See our Myths & Facts document here.
What is being proposed?
- 850+ coal seam gas wells on 425 well pads over 95,000 hectares
- a gas processing facility for compression dehydration and treatment of gas
- a water management facility for storage and treatment of produced water and brine
- possible additional power generation on site
- continual flaring (burning off of gas) at two locations
- an infrastructure corridor through the forest between Leewood and Bibblewindi
- Santos estimates approximately 500,000 tonnes of salt to be disposed of in landfill
- discharge of waste water into Bohena Creek
- irrigation with treated water
- expansion of worker accommodation
What’s at risk?
- Indigenous heritage and cultural sites
- creeks and rivers
- groundwater, including the Great Artesian Basin
- productive agricultural land
- ecosystem harm
- air quality
- social cohesion
- increased bushfires
- climate change
How will Santos get the gas to market?
- use locally in gas fired power plant and in proposed new industries such as fertiliser, explosives, brickworks and an ammonium nitrate factory
- Western Slopes Pipeline – proposed 460km pipeline from Narrabri to Condobolin, connecting into the Moomba Sydney pipeline. Landowners on the pipeline route refused contractors access to survey their land in 2017
- Queensland Hunter Gas Pipeline, approved as Critical State Significant Infrastructure in NSW, is proposed to run from Wallumbilla in Queensland to Narrabri and through to the Hunter
- Methane (CH4) is a potent greenhouse gas
- Over 20 years, methane has a global warming potential that is 85 times greater than carbon dioxide
- When coal seams are mined for gas extraction, methane is unavoidably lost to the atmosphere as fugitive emissions
- The Narrabri Gas Project will increase Australia’s greenhouse gas emissions, contributing to the adverse impacts of climate change.

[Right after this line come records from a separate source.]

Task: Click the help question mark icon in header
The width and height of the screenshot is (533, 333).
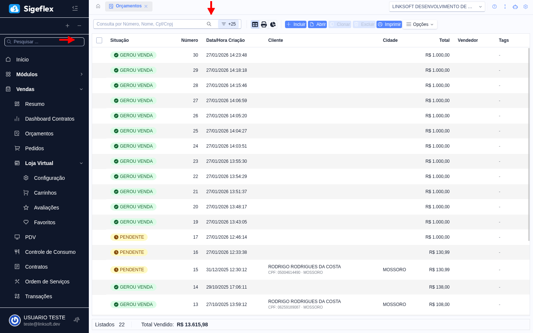Action: [495, 6]
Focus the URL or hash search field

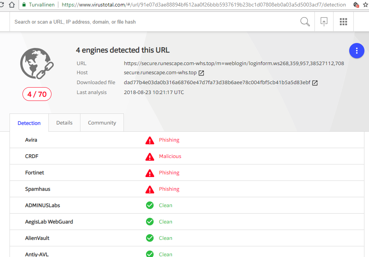(x=152, y=22)
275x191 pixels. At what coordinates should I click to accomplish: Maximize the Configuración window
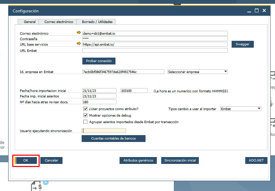257,11
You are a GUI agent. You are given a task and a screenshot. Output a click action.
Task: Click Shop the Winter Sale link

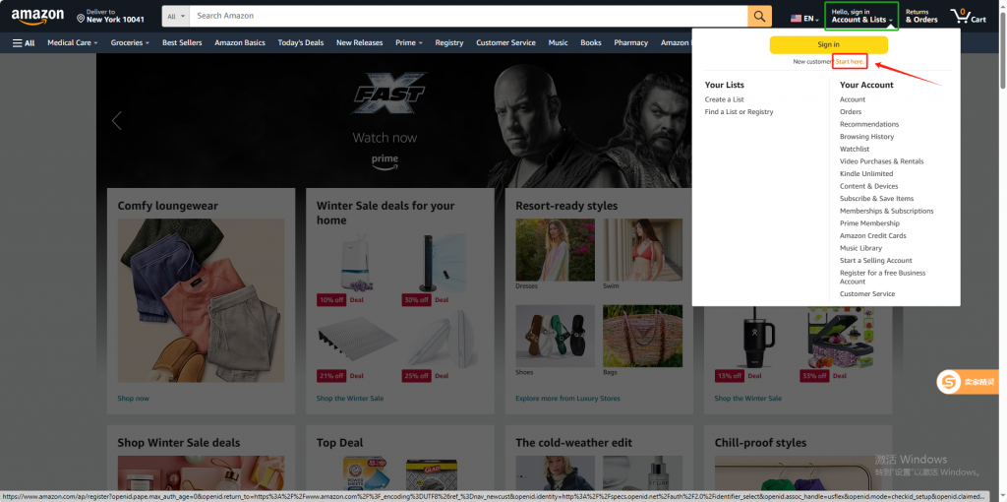[350, 399]

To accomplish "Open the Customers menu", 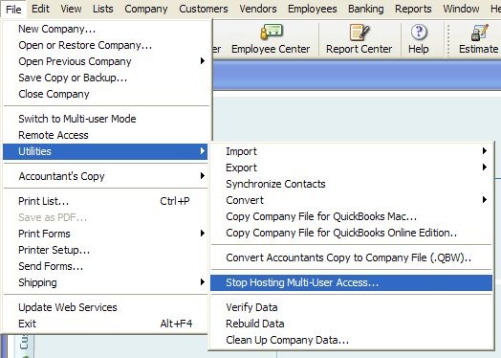I will tap(204, 9).
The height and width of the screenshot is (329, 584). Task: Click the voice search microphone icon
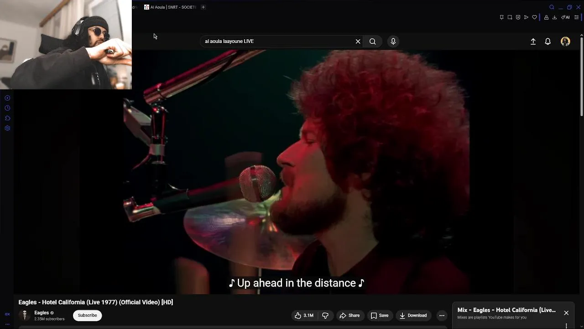coord(393,42)
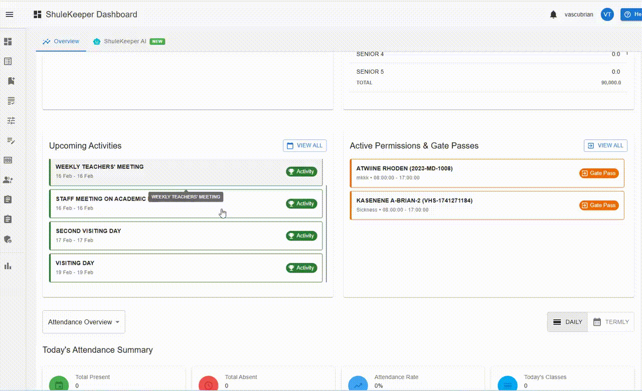Open the vascubrian VT avatar menu
Image resolution: width=642 pixels, height=391 pixels.
(x=607, y=15)
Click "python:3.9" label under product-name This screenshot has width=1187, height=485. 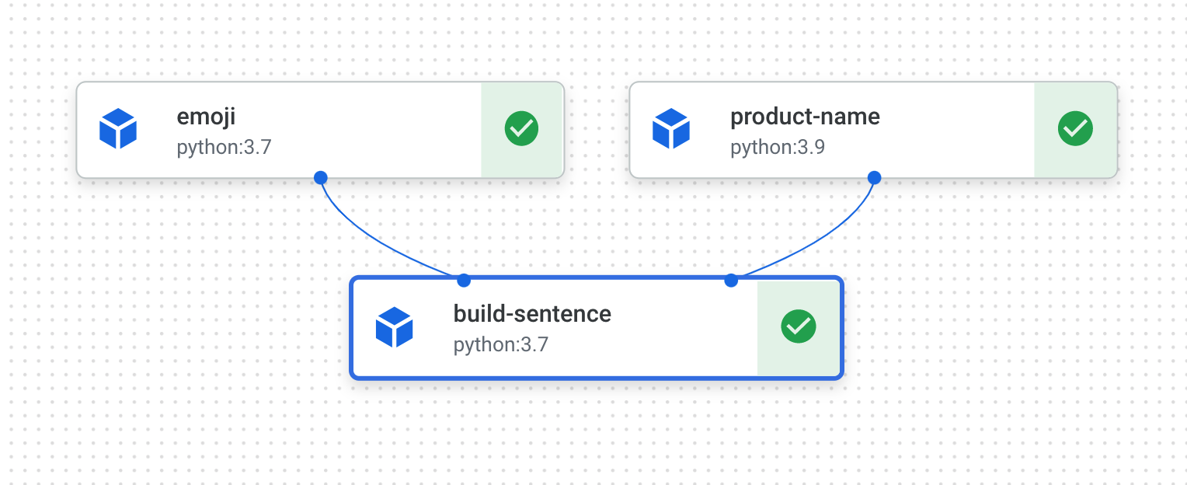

- Traditional Owners, environmentalists, farmers and concerned Australian citizens from all walks of life are united in their campaign to oppose this project.
- Over 22,000 people lodged formal objections to the Narrabri Gas Project’s Environmental Impact Statement, more than for any other project in the NSW planning system.
- Long-term environmental, heritage and agricultural costs will be borne by future generations. The full impact of this project may not show up for many years.